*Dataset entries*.
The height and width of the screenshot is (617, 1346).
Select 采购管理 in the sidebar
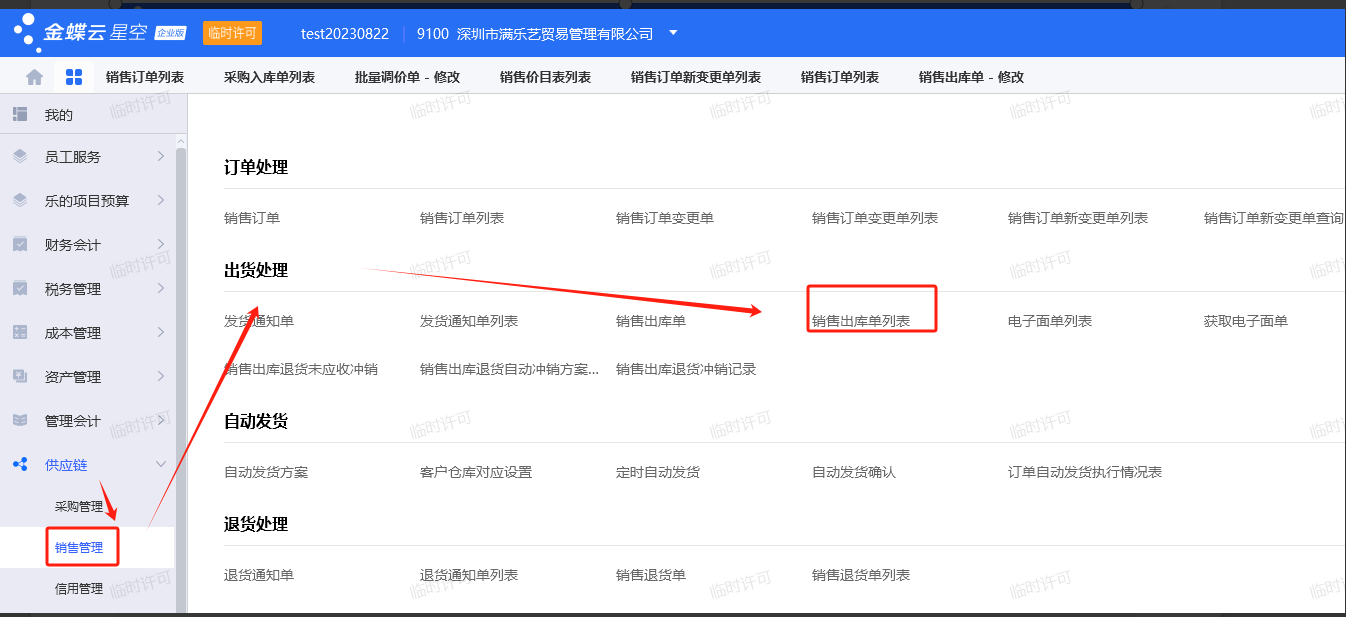coord(79,507)
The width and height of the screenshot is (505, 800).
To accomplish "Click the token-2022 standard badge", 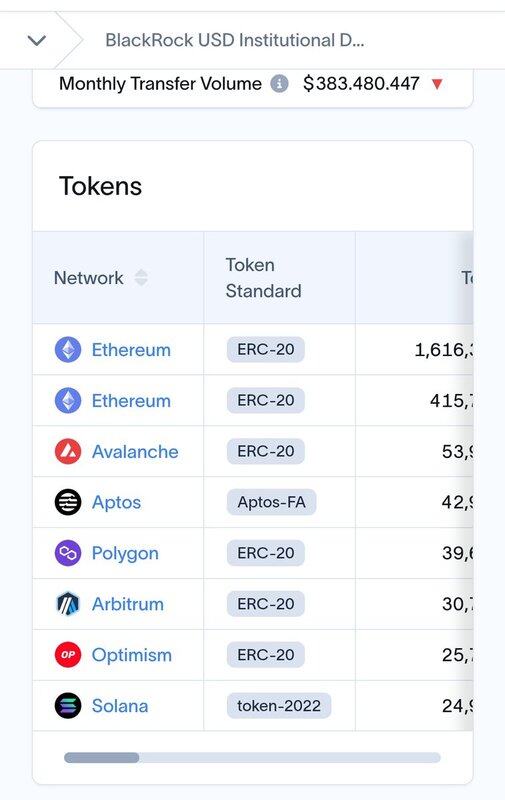I will click(279, 706).
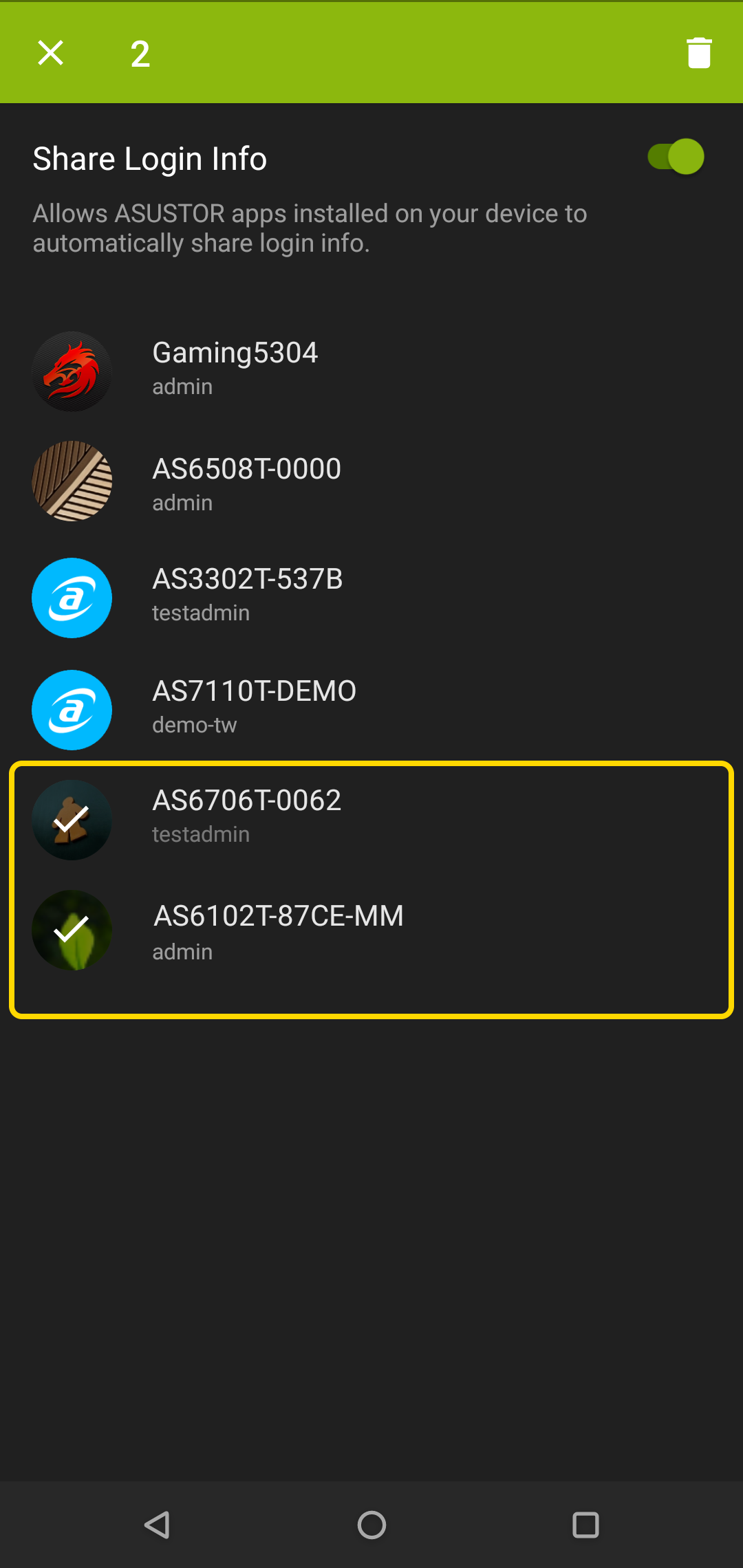Cancel selection with the X icon
This screenshot has height=1568, width=743.
click(50, 53)
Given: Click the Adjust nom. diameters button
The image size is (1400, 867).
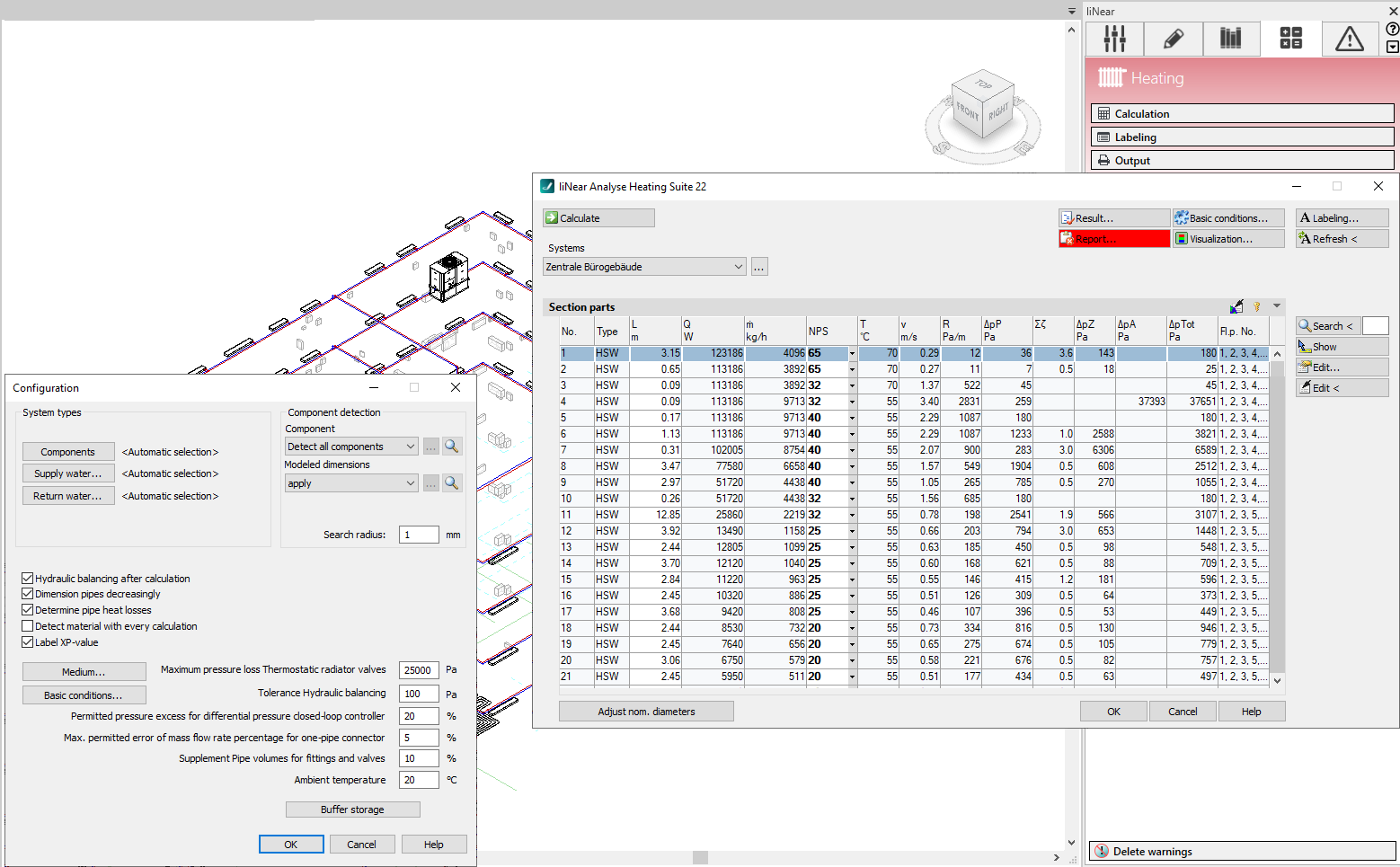Looking at the screenshot, I should (646, 712).
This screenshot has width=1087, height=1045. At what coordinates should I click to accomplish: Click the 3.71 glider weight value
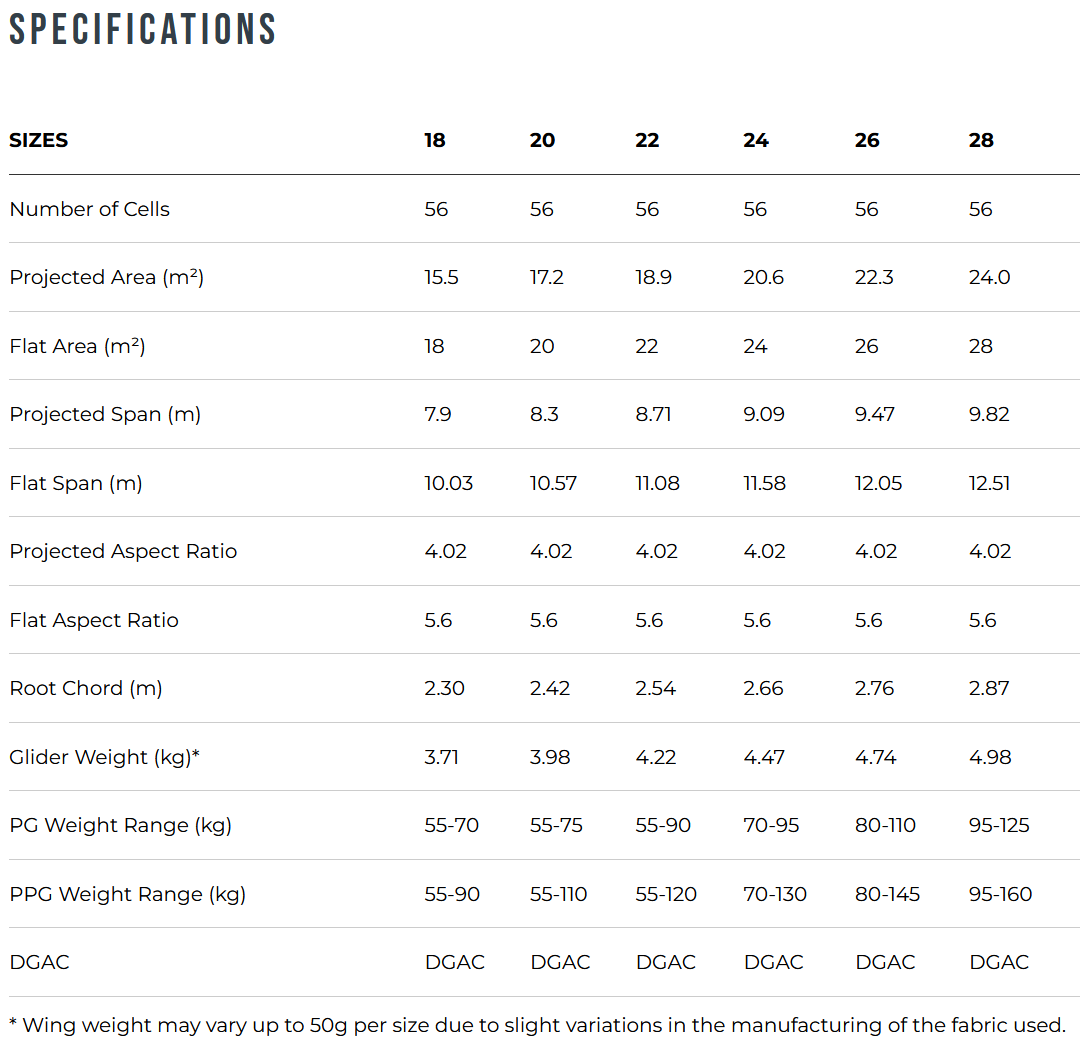442,757
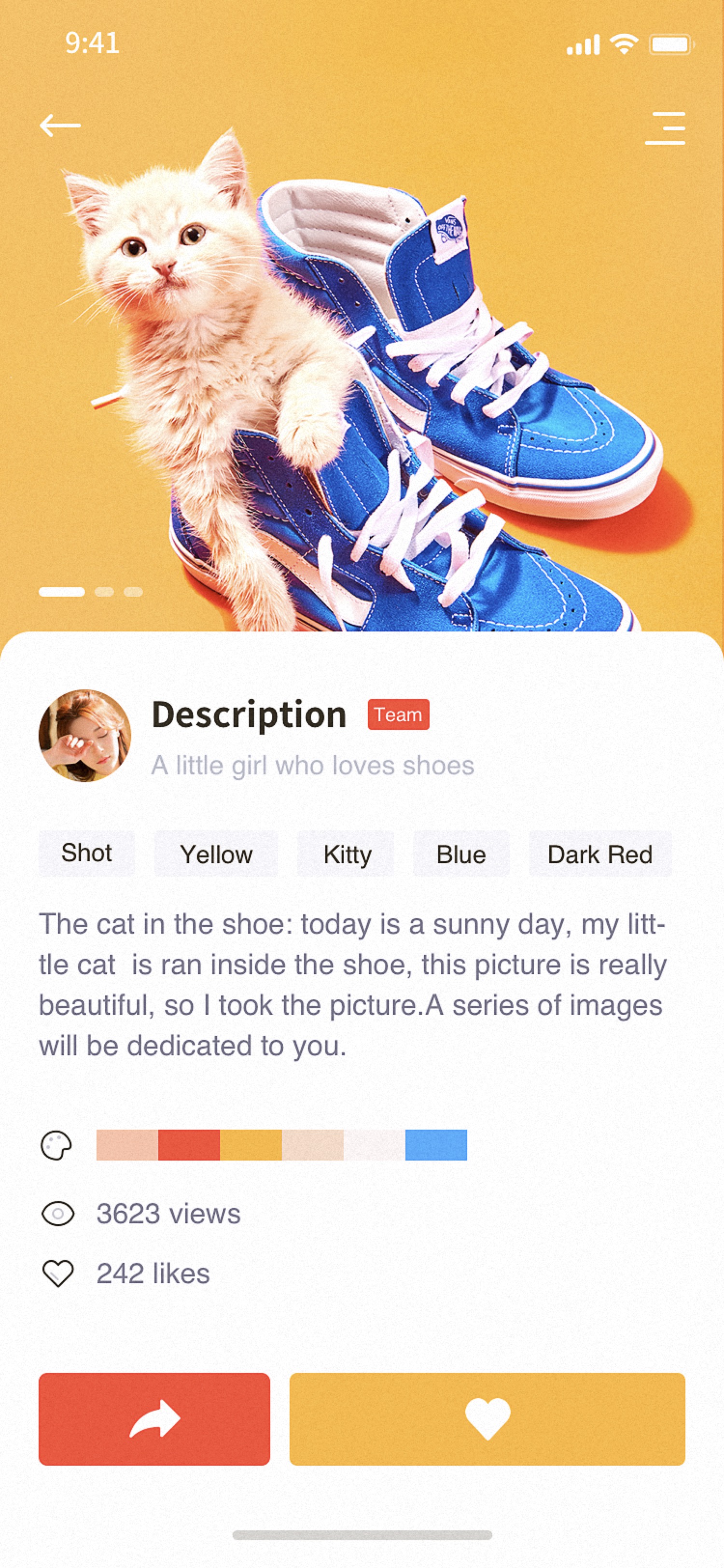Click the red Team badge

tap(399, 714)
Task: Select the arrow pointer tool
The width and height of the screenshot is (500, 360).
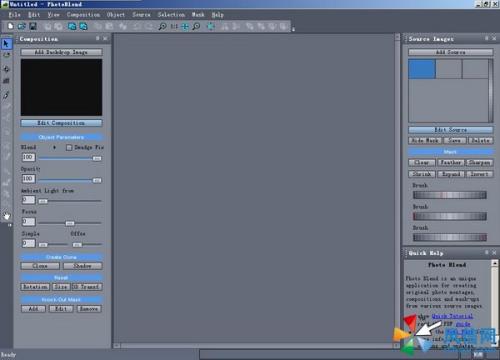Action: pyautogui.click(x=6, y=44)
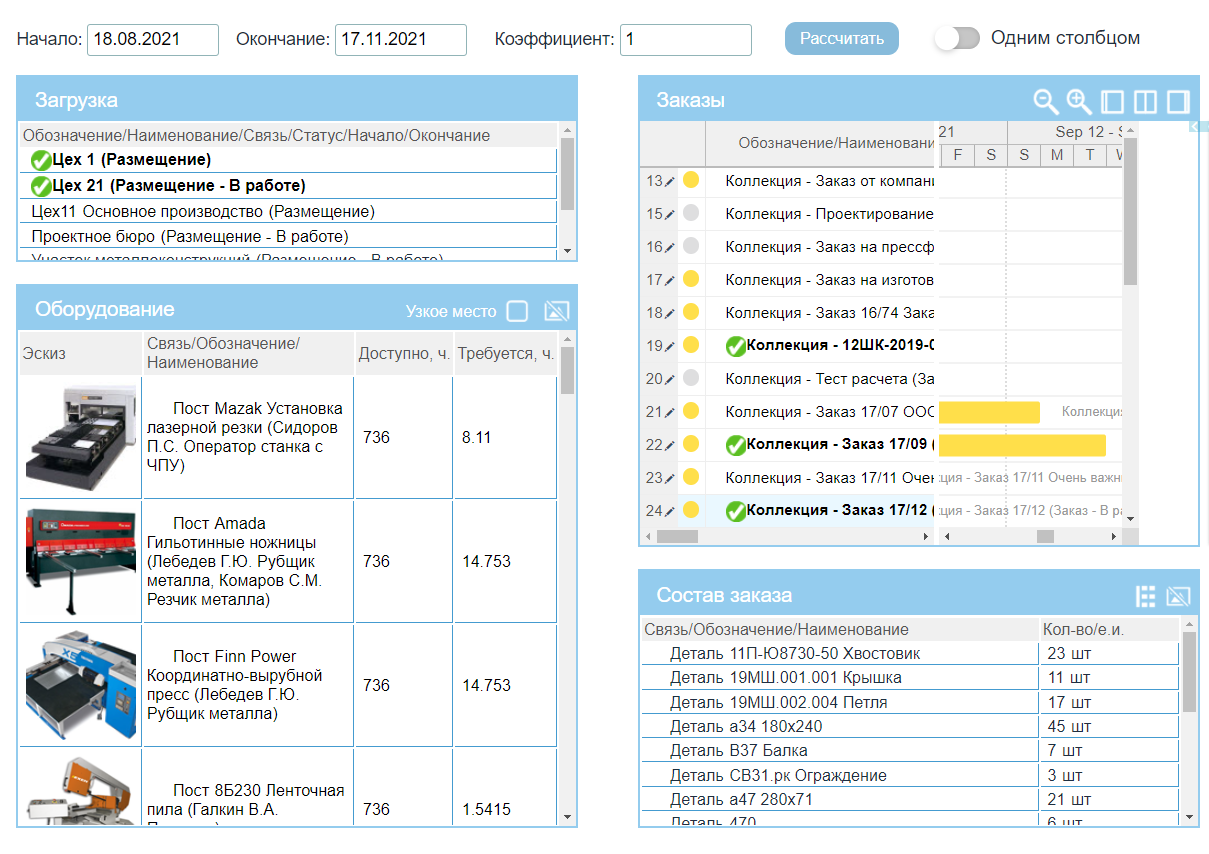Select Проектное бюро in Загрузка list

click(x=190, y=237)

*WORK REQUIRED*.
Begin at the line with "Task: Select the arrow pointer tool" and end at the last line of the data above. Reproduce those lines exactly, but not the pictures.

*RESPONSE*.
Task: Select the arrow pointer tool
The width and height of the screenshot is (500, 360).
Action: pyautogui.click(x=6, y=44)
Select Проектное бюро in Загрузка list

click(x=190, y=237)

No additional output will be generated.